Attaque ciblée sur l’environnement tumoral
Les expériences menées sur des souris ont montré que la vaccination produisait un effet thérapeutique significatif. La croissance de la tumeur s’est ralentie et elle est restée petite. Les CAF responsables de la fibrose sont moins nombreux et le tissu conjonctif autour de la tumeur est moins dense. De plus, on constate des changements concernant les cellules immunitaires dans l'environnement tumoral. Si le nombre de cellules immunitaires favorisant l’inflammation a diminué, le nombre de certains sous-types de cellules T a augmenté. Or ces dernières déploient une activité accrue contre les cellules tumorales ayant ADAM12 à leur surface. La vaccination a donc déclenché une réponse ciblée du système immunitaire contre la tumeur.
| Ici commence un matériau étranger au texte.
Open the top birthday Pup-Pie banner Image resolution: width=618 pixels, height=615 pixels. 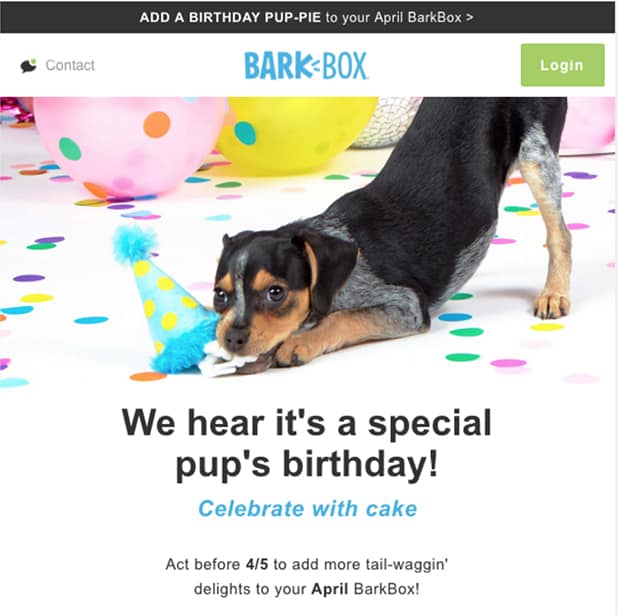tap(307, 17)
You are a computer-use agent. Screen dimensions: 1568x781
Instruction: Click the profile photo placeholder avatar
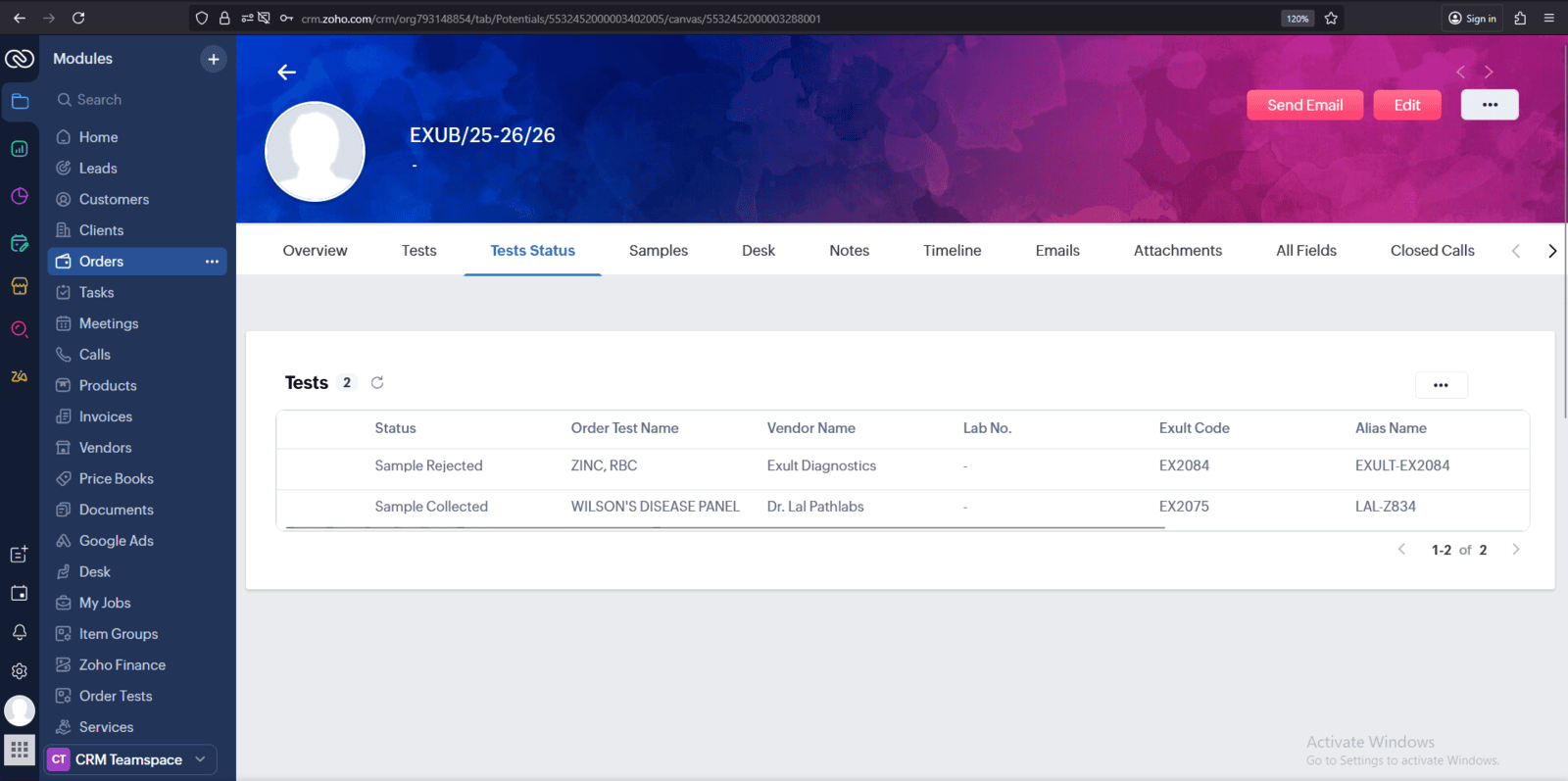tap(315, 152)
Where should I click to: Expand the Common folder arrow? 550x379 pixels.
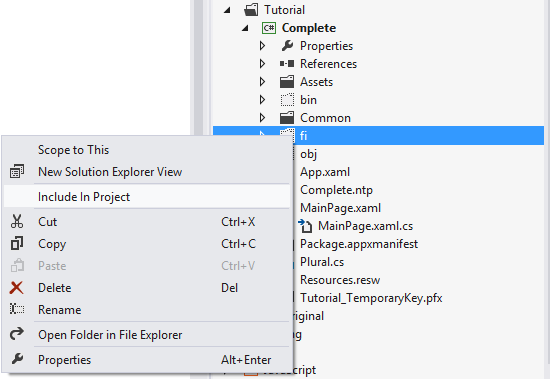262,118
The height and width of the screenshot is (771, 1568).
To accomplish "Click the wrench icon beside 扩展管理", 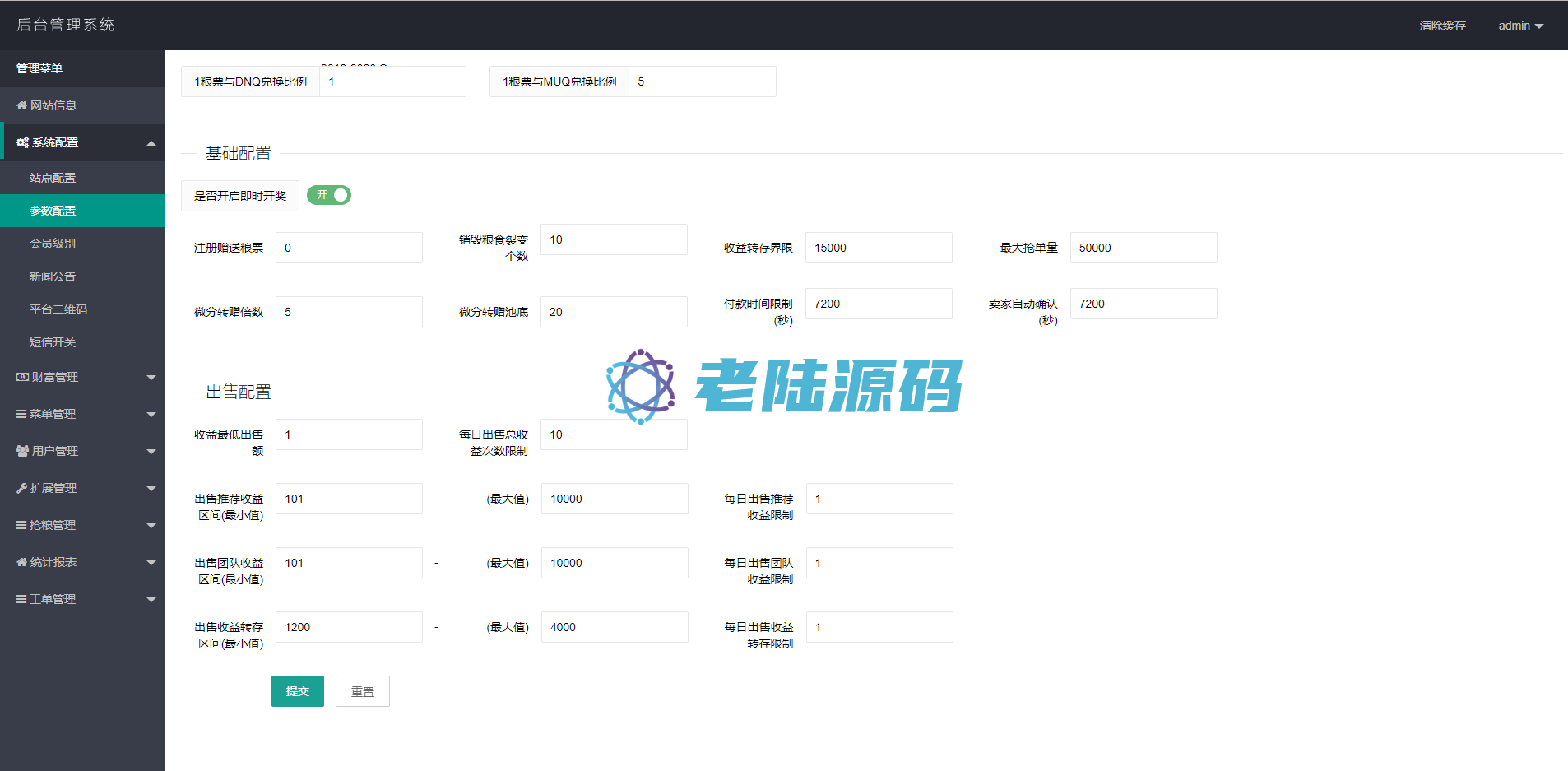I will [21, 488].
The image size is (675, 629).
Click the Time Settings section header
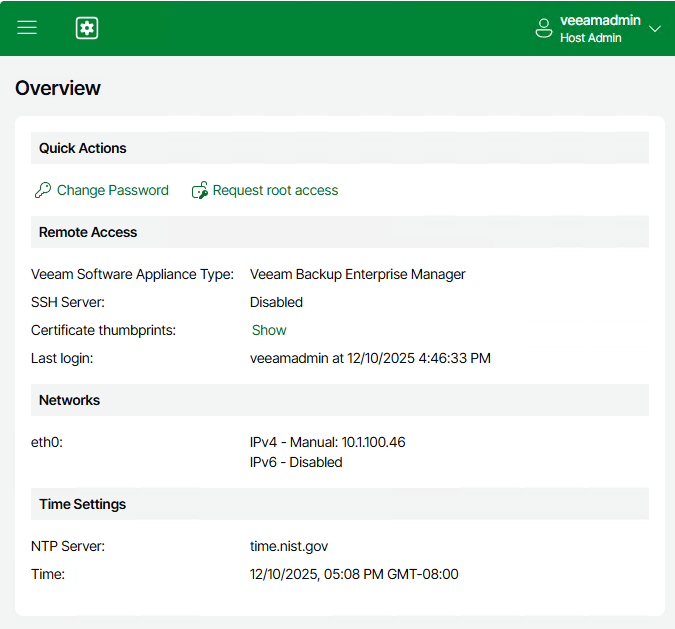point(83,504)
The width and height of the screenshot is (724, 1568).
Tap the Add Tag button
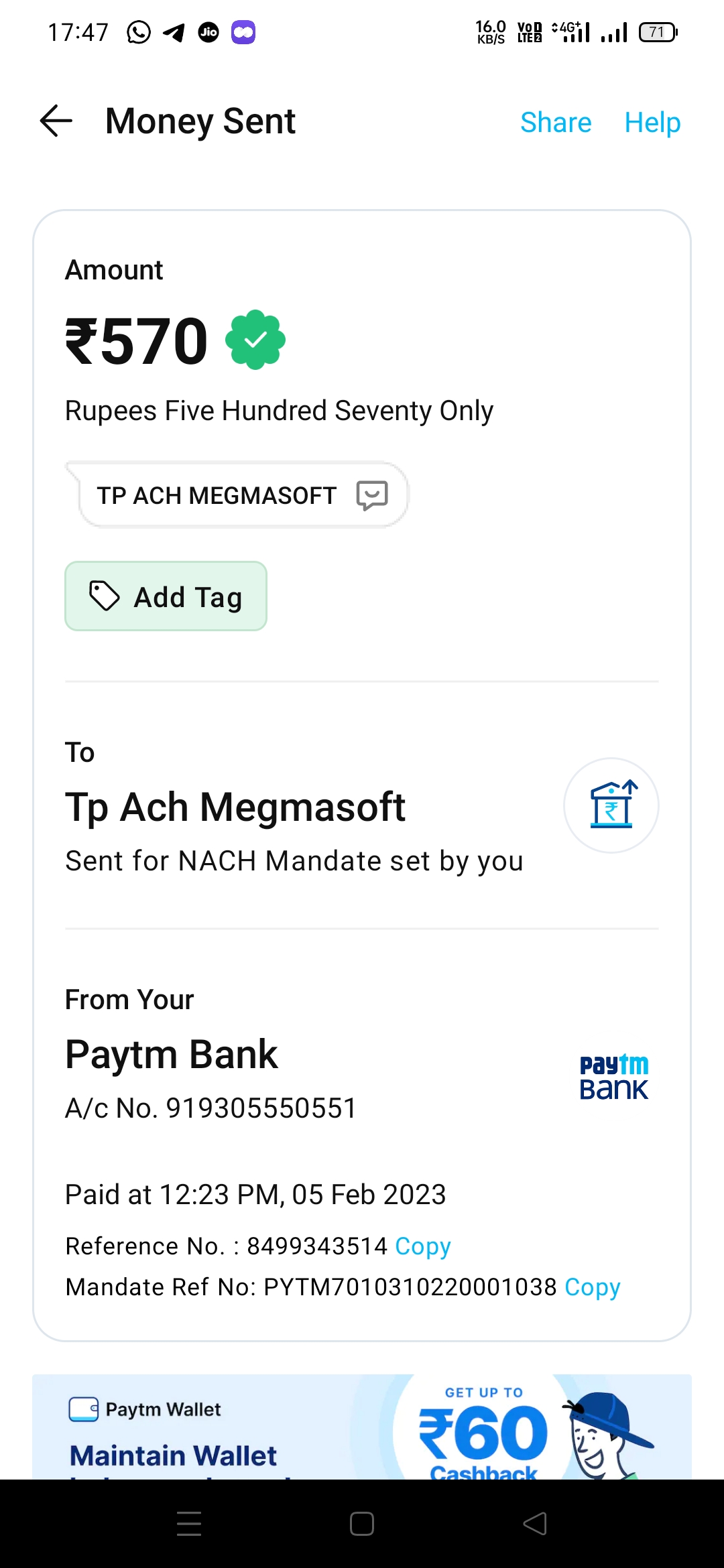pyautogui.click(x=166, y=596)
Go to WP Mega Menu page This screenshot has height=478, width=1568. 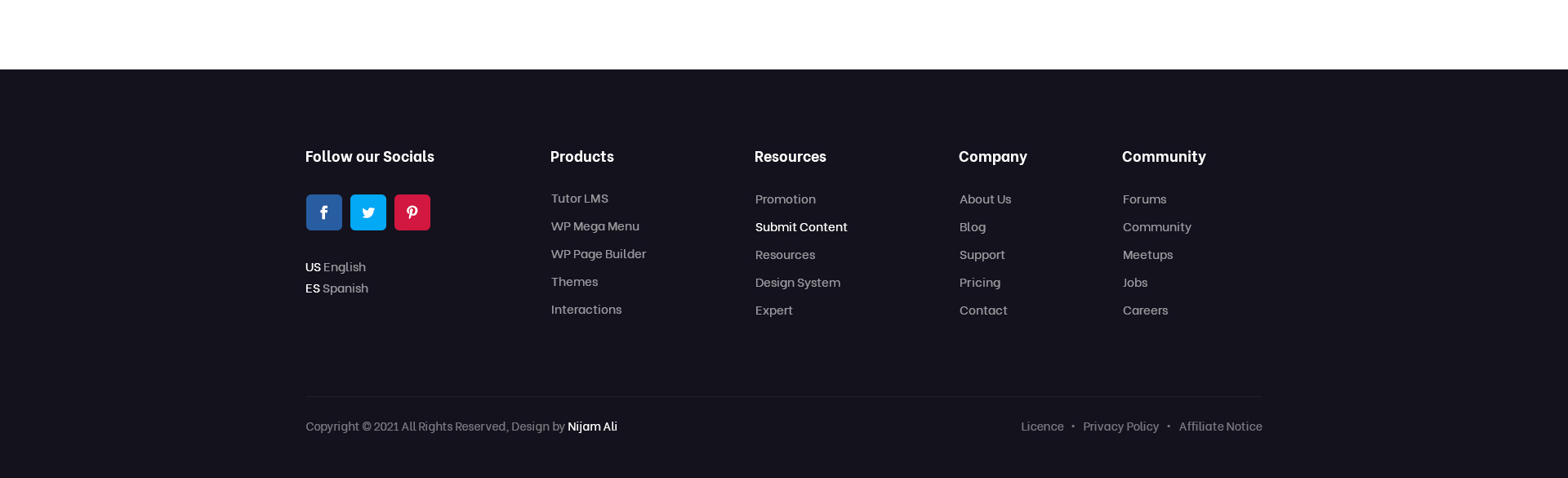(595, 226)
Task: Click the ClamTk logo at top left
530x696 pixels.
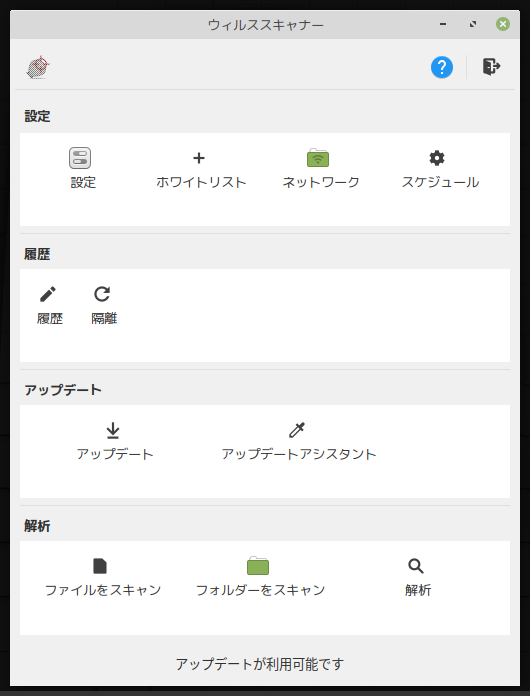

Lors de la destruction des fibroblastes, il y a un risque non négligeable d’endommager involontairement le tissu sain, notamment certains types de cellules participant aux vaisseaux sanguins. Cela pourrait entraîner une diminution de l'apport en oxygène et même stimuler la croissance tumorale. Mais ici, c'est l'inverse qui se produit : la vaccination améliore la structure vasculaire et concourt à oxygéner la tumeur, ce qui diminue l'agressivité des cellules tumorales et raréfie les métastases hépatiques.